About this exercise:
Wherever a line holds the word "beside", copy that line from the data.

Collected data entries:
------------------------------

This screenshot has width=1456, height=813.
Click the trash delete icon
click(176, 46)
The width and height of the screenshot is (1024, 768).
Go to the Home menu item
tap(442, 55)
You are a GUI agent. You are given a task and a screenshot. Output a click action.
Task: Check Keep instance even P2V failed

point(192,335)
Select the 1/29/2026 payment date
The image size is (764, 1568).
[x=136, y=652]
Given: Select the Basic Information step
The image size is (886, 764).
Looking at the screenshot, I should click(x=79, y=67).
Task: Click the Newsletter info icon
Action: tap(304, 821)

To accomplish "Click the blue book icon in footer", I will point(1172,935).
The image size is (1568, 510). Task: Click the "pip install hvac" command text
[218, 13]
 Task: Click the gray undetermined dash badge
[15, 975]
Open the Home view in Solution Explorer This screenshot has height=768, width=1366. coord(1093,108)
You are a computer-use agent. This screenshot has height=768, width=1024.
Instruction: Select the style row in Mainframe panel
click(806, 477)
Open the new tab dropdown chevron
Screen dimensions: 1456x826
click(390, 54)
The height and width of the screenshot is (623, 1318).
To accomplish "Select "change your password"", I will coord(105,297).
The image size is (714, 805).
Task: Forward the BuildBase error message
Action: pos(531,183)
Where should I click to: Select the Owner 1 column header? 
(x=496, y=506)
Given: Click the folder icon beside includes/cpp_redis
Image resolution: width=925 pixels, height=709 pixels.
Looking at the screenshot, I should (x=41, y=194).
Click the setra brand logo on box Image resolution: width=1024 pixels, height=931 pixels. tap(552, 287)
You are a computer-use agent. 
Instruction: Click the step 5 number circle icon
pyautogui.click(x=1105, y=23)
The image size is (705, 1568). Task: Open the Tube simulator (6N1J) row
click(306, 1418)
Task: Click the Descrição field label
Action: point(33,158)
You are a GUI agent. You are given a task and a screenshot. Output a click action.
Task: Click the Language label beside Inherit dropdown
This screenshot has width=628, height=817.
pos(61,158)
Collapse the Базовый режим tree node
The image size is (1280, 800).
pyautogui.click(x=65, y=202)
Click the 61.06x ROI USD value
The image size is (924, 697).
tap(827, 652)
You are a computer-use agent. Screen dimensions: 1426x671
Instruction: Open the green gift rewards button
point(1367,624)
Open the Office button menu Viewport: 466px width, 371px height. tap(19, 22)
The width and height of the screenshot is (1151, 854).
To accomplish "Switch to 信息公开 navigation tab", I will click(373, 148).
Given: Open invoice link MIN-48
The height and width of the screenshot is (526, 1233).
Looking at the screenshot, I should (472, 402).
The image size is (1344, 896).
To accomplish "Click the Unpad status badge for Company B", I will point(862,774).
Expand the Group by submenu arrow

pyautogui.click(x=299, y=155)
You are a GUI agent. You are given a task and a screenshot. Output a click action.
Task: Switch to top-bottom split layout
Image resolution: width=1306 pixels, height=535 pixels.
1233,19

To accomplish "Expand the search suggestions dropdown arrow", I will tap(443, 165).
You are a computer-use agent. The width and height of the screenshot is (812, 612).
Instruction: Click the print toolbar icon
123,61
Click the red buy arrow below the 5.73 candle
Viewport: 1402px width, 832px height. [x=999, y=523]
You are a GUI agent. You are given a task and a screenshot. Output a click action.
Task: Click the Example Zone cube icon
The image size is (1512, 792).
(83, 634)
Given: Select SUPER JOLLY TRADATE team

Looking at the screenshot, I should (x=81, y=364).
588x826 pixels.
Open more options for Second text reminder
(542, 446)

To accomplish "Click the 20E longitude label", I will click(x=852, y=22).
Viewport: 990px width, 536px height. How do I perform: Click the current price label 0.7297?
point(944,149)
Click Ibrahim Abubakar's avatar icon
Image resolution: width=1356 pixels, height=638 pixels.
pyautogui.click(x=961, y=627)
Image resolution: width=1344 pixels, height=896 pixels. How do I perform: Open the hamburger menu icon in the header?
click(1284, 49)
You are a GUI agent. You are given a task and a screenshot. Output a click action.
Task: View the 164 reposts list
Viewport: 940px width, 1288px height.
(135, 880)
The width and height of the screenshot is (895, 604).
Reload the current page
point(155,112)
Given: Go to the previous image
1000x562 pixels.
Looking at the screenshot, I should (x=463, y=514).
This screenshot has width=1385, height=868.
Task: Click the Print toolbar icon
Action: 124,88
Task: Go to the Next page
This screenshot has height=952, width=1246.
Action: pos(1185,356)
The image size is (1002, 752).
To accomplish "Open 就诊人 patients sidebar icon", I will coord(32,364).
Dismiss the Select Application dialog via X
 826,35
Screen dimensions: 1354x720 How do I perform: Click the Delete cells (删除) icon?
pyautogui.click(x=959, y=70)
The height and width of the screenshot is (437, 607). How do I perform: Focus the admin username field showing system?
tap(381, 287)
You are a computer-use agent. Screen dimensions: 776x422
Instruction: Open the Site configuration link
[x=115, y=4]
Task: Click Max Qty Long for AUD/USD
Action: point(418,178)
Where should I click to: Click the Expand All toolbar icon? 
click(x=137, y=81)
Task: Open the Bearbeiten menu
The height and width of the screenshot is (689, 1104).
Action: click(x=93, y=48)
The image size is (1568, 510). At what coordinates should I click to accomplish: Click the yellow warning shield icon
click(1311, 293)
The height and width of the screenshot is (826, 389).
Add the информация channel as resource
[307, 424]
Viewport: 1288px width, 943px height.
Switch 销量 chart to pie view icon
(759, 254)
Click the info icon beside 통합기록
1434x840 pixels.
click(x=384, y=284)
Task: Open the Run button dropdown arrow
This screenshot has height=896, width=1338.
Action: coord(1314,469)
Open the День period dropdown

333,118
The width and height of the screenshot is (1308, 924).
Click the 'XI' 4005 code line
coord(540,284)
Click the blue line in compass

------------------------------

Task response:
Given: Click the folder icon beside includes/cpp_redis
Task: Click the Language label beside Inherit dropdown
Click the info icon beside 통합기록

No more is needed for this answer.